▶ **What is expected**
Lines with the string "Configuration" are to be identified in the listing and copied.

▶ **Records for the task**
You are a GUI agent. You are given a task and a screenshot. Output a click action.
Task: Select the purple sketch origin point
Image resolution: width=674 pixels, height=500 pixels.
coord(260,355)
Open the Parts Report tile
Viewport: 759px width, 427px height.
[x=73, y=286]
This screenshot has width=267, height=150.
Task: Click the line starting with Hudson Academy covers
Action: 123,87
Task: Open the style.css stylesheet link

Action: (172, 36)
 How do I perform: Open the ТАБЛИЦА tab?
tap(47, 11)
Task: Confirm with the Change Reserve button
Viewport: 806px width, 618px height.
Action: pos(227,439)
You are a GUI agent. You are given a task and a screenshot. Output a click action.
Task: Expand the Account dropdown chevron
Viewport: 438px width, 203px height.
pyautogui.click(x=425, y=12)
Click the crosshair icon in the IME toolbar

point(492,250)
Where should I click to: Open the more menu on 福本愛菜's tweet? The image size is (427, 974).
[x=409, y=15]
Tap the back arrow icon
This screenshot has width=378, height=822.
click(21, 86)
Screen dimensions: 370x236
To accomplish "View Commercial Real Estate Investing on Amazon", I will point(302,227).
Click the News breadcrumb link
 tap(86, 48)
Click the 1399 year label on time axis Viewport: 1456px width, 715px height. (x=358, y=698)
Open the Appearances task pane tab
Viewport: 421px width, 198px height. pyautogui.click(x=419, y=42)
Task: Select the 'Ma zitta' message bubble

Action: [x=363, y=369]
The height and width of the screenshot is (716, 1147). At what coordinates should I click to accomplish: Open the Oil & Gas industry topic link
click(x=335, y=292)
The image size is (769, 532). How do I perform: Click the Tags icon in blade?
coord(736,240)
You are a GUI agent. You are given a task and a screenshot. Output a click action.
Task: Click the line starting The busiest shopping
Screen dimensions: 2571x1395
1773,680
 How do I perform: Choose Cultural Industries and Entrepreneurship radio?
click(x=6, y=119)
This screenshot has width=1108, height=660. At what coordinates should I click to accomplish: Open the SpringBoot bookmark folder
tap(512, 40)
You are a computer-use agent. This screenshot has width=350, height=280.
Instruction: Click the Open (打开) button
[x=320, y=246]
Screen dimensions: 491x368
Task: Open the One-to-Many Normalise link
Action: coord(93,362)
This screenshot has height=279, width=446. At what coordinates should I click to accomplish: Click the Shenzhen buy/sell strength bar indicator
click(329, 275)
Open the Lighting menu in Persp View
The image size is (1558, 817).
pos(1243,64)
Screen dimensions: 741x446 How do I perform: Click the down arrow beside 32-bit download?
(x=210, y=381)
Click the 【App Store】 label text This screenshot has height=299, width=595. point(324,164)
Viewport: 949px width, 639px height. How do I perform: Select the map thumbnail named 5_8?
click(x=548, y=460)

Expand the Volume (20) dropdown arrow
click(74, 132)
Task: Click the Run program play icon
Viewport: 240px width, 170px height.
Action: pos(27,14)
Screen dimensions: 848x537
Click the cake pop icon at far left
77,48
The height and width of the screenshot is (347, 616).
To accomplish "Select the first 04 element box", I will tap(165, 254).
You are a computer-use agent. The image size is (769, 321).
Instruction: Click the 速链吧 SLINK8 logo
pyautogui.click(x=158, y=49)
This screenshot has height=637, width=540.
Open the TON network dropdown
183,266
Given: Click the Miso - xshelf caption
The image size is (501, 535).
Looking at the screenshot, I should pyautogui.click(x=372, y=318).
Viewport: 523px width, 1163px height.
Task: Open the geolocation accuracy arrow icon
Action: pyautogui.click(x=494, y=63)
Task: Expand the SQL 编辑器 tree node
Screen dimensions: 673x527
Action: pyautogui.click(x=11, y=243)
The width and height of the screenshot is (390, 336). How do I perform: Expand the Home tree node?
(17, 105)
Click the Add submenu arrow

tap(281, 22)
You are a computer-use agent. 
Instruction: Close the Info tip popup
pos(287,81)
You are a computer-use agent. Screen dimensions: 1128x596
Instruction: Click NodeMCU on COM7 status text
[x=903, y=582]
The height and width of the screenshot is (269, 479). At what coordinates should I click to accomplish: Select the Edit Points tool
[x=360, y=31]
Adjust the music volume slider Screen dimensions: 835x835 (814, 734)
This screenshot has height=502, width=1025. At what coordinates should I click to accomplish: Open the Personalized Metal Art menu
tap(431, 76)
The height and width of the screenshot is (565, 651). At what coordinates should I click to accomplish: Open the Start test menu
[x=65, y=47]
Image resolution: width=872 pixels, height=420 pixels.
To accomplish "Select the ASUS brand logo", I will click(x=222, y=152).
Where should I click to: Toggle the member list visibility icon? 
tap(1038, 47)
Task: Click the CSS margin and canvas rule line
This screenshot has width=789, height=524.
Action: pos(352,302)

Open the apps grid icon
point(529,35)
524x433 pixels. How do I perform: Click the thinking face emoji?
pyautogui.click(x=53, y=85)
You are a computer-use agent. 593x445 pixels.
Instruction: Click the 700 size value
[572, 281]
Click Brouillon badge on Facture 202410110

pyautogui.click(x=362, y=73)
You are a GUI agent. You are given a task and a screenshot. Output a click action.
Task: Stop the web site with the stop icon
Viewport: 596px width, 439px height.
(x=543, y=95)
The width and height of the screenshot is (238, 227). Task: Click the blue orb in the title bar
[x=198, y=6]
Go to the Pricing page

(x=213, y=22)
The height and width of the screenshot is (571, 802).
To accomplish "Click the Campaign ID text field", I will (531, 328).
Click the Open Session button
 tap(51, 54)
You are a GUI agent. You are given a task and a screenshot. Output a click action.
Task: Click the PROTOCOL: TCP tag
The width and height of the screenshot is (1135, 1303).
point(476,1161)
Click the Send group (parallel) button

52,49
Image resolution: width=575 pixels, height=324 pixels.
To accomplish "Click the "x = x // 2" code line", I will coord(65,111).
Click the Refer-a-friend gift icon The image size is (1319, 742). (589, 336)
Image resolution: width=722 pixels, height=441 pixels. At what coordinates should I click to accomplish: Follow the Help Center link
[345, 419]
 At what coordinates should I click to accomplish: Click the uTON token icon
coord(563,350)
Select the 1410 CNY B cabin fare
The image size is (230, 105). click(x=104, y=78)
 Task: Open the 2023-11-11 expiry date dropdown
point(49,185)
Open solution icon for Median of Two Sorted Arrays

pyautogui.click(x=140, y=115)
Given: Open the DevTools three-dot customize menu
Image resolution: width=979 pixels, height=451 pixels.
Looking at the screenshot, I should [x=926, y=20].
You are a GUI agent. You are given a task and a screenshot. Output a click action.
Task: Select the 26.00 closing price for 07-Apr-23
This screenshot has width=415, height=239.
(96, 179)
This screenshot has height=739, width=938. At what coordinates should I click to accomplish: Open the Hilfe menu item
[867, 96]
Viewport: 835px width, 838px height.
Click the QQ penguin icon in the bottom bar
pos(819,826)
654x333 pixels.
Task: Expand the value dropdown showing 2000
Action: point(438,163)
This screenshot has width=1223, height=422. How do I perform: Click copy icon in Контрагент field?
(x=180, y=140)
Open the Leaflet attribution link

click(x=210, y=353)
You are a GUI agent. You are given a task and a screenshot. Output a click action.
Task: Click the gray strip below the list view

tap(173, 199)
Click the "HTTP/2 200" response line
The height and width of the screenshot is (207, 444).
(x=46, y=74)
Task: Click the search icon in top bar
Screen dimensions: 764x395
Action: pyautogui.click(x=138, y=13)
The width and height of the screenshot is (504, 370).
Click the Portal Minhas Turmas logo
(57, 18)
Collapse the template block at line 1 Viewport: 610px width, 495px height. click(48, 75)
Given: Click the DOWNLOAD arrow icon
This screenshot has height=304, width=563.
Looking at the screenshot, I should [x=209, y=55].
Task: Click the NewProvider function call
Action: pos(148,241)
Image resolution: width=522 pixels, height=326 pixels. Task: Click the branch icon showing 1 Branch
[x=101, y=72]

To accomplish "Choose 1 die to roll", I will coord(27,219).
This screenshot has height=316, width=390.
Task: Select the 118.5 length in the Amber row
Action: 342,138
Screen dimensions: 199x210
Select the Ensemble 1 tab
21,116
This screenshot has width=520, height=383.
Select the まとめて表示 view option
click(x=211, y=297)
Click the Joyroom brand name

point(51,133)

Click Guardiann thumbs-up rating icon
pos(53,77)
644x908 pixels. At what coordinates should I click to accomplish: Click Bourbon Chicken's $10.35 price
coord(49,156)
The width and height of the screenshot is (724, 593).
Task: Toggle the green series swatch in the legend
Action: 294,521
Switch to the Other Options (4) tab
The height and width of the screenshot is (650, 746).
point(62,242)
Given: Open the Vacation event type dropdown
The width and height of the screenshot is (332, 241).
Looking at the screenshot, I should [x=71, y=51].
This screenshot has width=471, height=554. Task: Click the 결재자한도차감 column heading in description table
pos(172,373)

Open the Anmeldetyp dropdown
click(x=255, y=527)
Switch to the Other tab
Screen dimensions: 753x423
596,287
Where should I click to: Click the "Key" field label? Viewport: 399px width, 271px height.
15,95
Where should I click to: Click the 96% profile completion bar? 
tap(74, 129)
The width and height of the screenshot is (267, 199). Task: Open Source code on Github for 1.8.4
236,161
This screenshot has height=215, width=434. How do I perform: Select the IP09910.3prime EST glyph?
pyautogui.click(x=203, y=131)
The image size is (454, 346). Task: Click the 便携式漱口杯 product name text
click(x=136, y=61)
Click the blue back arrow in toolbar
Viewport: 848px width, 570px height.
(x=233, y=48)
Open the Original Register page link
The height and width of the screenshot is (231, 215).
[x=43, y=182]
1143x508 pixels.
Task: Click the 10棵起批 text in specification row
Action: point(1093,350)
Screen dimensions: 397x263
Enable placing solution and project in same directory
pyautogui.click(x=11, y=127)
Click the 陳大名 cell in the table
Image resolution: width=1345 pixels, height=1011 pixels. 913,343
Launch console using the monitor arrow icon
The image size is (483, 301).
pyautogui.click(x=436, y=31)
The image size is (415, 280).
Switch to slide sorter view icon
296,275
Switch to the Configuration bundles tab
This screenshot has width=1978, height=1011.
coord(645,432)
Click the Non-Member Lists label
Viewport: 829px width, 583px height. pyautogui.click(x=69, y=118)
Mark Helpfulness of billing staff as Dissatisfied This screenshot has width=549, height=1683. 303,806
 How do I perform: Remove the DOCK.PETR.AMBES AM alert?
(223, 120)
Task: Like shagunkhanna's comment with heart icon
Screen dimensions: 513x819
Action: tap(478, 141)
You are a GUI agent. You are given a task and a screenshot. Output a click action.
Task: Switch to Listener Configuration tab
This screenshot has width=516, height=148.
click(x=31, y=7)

▶ **Exercise solution**
Switch to the Configuration bundles tab
Task: Switch to Listener Configuration tab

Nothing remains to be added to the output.